Try it: From the entries below, retype only the lines from the one with "Where should I click to: View" through the one with "Request CSV for", exactly as written.

#### Given entries ####

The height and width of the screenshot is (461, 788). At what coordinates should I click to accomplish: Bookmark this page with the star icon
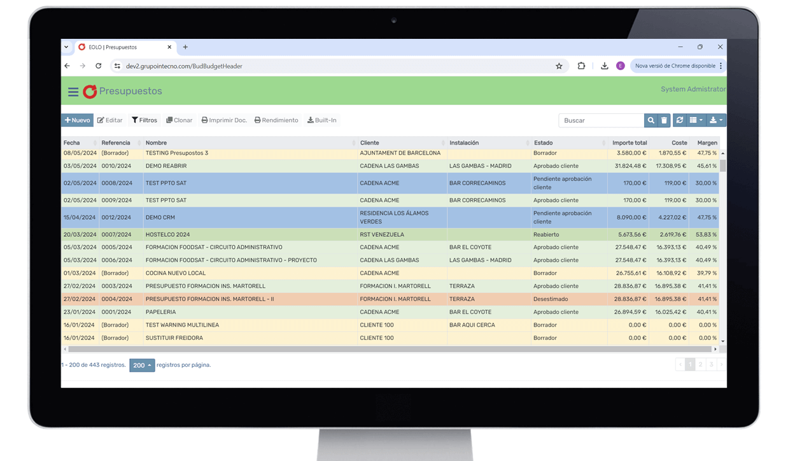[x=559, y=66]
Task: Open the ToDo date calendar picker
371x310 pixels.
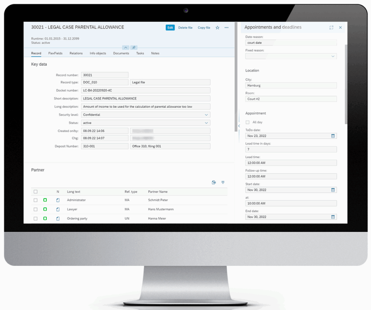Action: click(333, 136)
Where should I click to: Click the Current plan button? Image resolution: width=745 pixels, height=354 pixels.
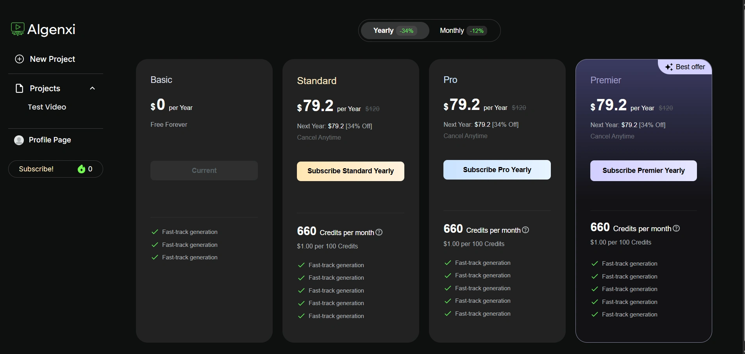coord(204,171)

####
#### Given entries ####

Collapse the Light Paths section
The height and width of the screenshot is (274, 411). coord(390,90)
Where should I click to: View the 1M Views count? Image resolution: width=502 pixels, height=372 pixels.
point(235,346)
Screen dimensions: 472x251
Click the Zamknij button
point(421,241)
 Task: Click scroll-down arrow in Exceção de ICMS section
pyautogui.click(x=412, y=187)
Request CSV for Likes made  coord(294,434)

####
#### Given entries ####

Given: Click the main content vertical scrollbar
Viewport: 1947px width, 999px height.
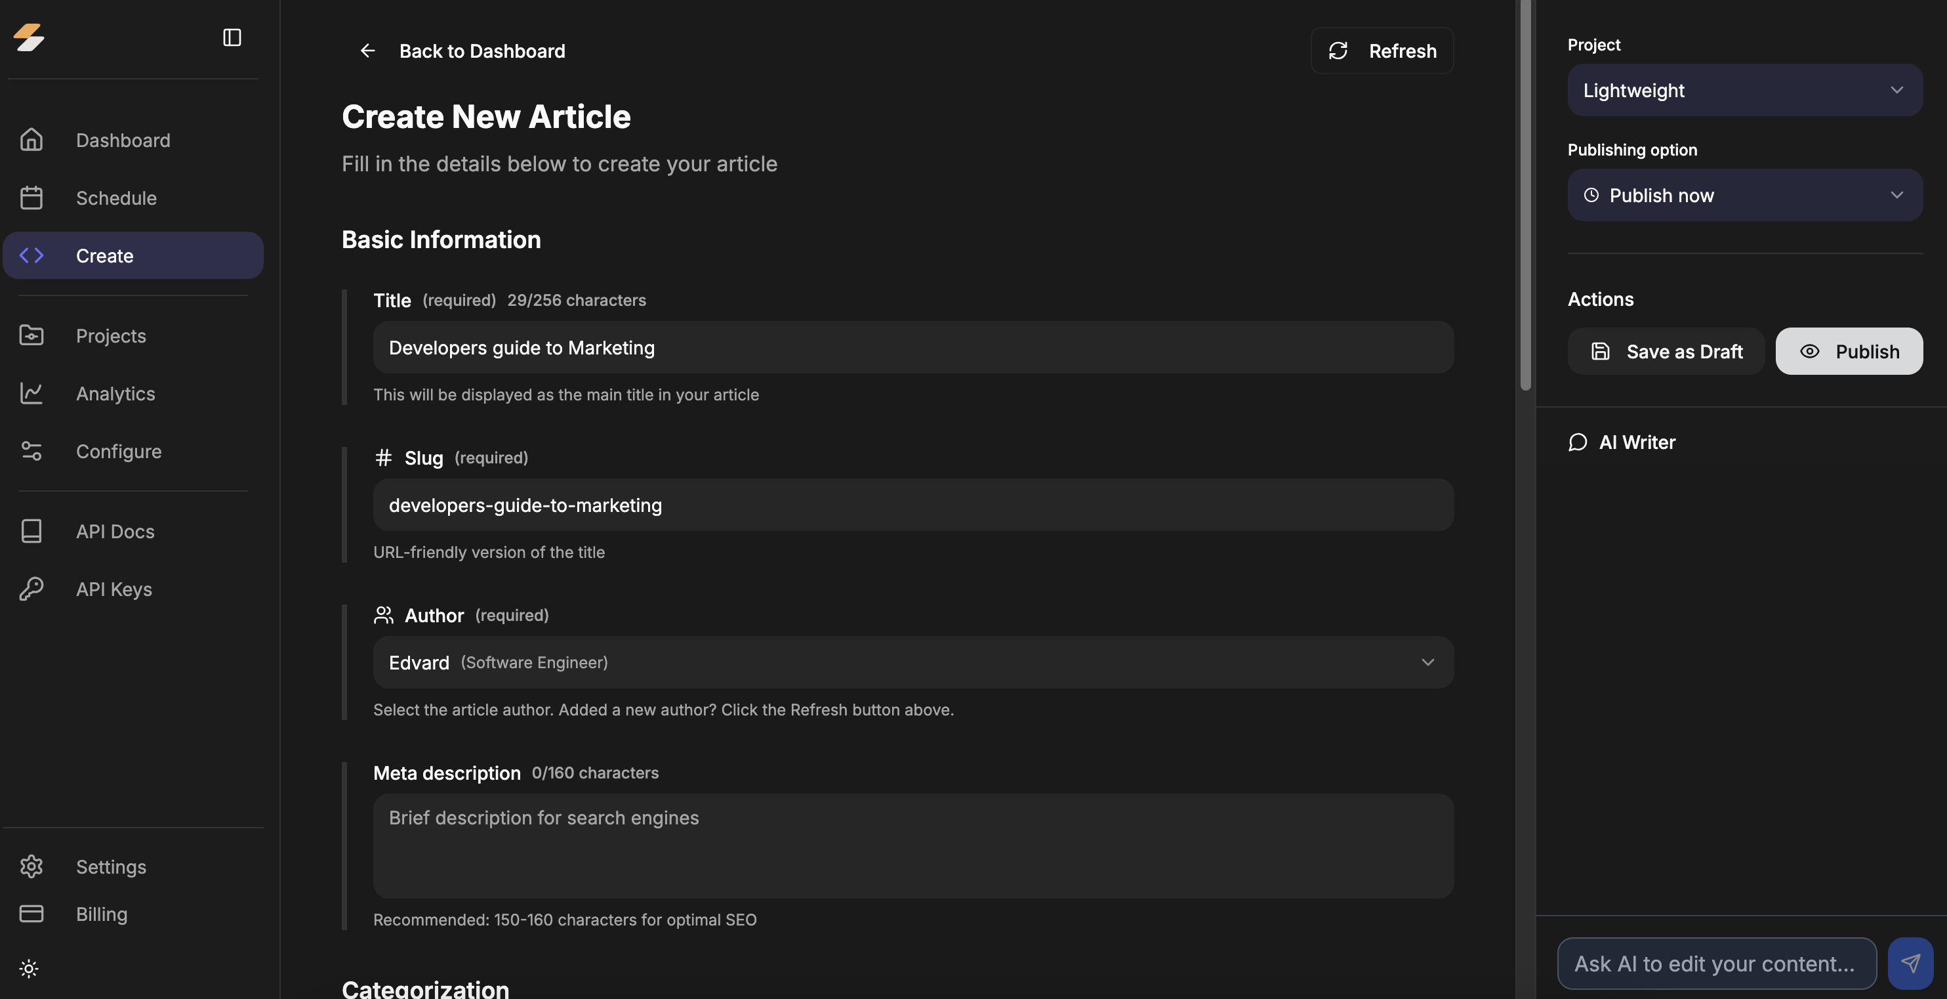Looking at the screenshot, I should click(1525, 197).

####

Exercise response:
Where should I click to: View the 1M Views count? Image resolution: width=502 pixels, height=372 pixels.
point(235,346)
Screen dimensions: 472x251
Click the Zamknij button
point(421,241)
 Task: Click scroll-down arrow in Exceção de ICMS section
pyautogui.click(x=412, y=187)
Request CSV for Likes made  coord(294,434)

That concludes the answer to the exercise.